* Exercise:
Your answer should be the lines of the listing that contain the word "computer".

* Recorded information:
┏━━
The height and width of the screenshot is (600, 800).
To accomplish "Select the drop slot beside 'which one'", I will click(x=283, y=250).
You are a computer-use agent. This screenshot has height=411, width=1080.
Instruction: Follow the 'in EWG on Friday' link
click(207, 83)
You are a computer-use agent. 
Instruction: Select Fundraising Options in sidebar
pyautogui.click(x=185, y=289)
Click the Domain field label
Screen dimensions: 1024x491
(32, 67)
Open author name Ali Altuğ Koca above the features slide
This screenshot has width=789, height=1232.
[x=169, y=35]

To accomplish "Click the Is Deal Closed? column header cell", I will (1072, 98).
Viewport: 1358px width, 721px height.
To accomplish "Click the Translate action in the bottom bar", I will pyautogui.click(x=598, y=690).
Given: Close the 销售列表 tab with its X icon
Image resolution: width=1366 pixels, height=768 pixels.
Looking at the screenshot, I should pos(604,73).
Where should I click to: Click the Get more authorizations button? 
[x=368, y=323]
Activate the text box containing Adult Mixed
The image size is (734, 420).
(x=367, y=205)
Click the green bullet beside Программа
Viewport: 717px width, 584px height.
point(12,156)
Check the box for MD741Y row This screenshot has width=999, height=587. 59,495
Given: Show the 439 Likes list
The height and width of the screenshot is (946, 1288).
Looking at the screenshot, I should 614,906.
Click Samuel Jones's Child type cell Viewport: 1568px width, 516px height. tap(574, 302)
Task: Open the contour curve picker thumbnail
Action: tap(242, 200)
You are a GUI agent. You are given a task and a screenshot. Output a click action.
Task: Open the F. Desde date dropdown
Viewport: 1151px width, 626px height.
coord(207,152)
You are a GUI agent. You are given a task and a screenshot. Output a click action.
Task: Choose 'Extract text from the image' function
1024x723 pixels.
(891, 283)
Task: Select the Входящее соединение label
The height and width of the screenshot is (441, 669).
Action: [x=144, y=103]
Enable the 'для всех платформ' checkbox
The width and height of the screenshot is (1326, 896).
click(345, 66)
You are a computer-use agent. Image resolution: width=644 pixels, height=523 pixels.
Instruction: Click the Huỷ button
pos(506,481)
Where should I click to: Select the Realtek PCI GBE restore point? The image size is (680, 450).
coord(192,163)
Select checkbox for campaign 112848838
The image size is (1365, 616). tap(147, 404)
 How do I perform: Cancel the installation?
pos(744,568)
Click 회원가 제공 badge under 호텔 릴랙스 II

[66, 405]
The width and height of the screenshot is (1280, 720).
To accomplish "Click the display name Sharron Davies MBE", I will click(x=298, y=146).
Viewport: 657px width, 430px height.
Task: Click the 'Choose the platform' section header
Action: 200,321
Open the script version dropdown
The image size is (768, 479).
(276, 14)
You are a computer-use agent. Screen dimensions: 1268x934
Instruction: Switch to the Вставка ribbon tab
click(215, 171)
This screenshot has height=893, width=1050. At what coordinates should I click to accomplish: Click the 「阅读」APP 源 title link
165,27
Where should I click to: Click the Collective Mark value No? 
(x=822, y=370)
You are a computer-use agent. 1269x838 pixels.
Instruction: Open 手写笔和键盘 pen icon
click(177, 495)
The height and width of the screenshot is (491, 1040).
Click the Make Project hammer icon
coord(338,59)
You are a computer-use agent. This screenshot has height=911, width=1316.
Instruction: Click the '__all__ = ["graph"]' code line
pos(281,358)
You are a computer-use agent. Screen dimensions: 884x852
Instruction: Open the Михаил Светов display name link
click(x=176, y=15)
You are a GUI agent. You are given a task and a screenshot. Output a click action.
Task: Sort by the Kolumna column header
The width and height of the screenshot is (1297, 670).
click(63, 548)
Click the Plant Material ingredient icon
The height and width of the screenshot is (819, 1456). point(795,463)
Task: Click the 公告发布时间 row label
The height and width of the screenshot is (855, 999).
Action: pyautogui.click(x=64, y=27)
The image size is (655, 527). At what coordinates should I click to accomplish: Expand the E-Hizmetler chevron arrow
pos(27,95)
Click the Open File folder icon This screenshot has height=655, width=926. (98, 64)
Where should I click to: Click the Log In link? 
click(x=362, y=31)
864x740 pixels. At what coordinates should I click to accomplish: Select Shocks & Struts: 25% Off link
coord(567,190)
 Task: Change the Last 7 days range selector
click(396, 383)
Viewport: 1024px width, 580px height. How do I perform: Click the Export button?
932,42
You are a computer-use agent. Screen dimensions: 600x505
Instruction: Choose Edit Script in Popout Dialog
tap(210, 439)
┗━━
* Response area:
You are a computer-use agent. This screenshot has height=411, width=1080.
You are a computer-use agent. 
You are a computer-use agent. Image resolution: width=644 pixels, height=523 pixels.
You are a computer-use agent. Screen dimensions: 1268x934
You are a computer-use agent. 1269x838 pixels.
You are a computer-use agent. This screenshot has height=911, width=1316.
You are a computer-use agent. Screen dimensions: 884x852
You are a computer-use agent. Screen dimensions: 600x505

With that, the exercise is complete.